Unifying Perspectives: Plausible Counterfactual Explanations on Global, Group-wise, and Local Levels
For XAI practitioners, it provides a single method to generate counterfactuals across all granularity levels, addressing the lack of unification, though the approach is incremental.
The paper proposes a unified gradient-based method to generate counterfactual explanations at local, global, and group-wise levels for differentiable models, integrating plausibility into group-wise explanations. Results show effectiveness in balancing validity, proximity, and plausibility, validated through use cases.

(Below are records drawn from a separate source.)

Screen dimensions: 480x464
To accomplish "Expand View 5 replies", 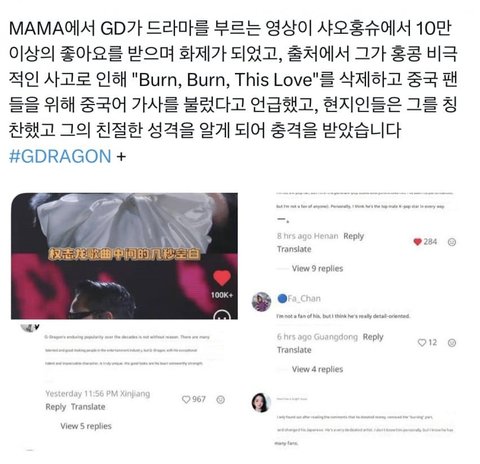I will pos(86,426).
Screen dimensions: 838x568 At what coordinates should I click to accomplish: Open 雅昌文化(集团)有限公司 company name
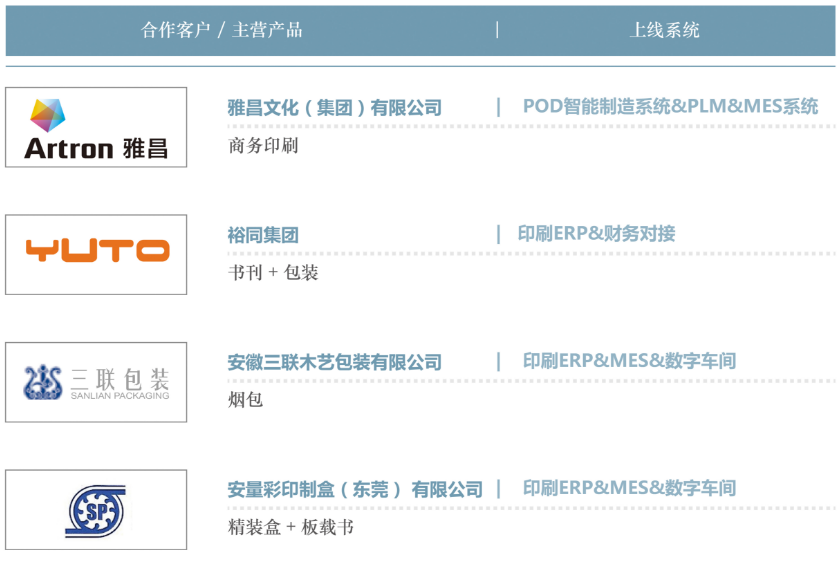(x=334, y=108)
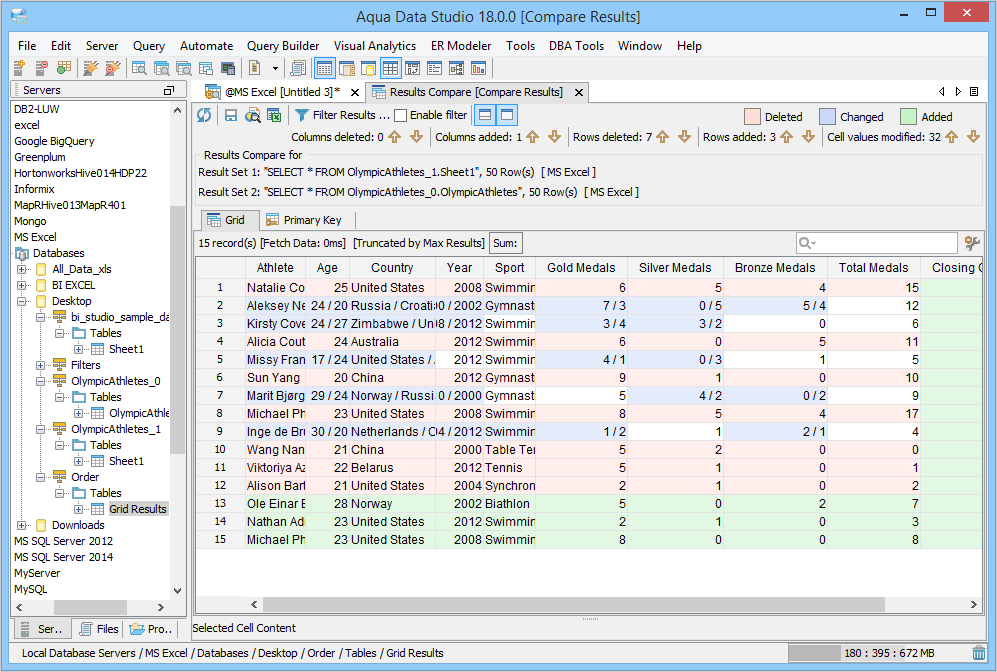Export results to Excel icon

[273, 115]
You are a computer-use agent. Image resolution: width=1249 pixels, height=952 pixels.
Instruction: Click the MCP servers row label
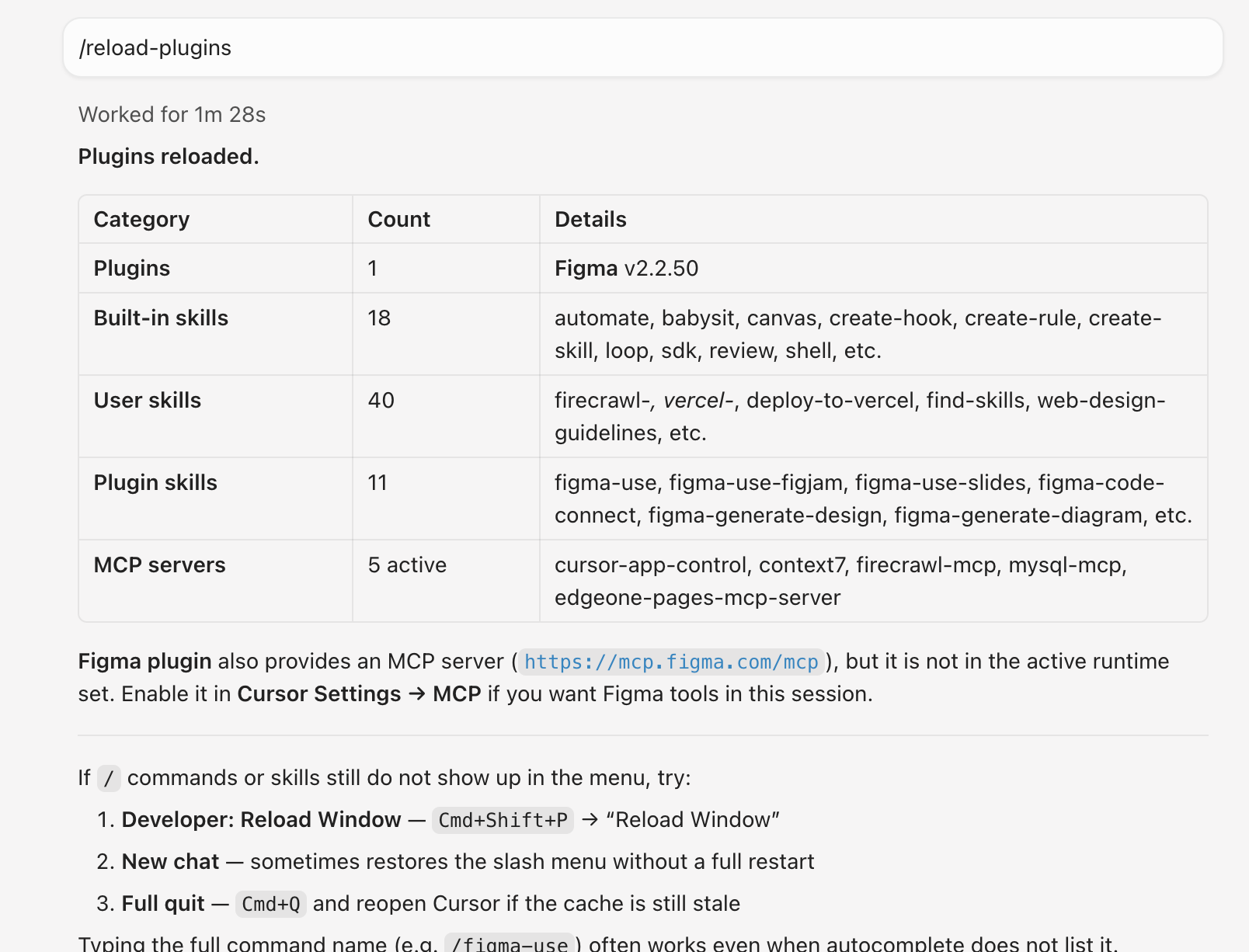(159, 565)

The growing complexity of AI systems has intensified the need for transparency through Explainable AI (XAI). Counterfactual explanations (CFs) offer actionable "what-if" scenarios on three levels: Local CFs providing instance-specific insights, Global CFs addressing broader trends, and Group-wise CFs (GWCFs) striking a balance and revealing patterns within cohesive groups. Despite the availability of methods for each granularity level, the field lacks a unified method that integrates these complementary approaches. We address this limitation by proposing a gradient-based optimization method for differentiable models that generates Local, Global, and Group-wise Counterfactual Explanations in a unified manner. We especially enhance GWCF generation by combining instance grouping and counterfactual generation into a single efficient process, replacing traditional two-step methods. Moreover, to ensure trustworthiness, we innovatively introduce the integration of plausibility criteria into the GWCF domain, making explanations both valid and realistic. Our results demonstrate the method's effectiveness in balancing validity, proximity, and plausibility while optimizing group granularity, with practical utility validated through practical use cases.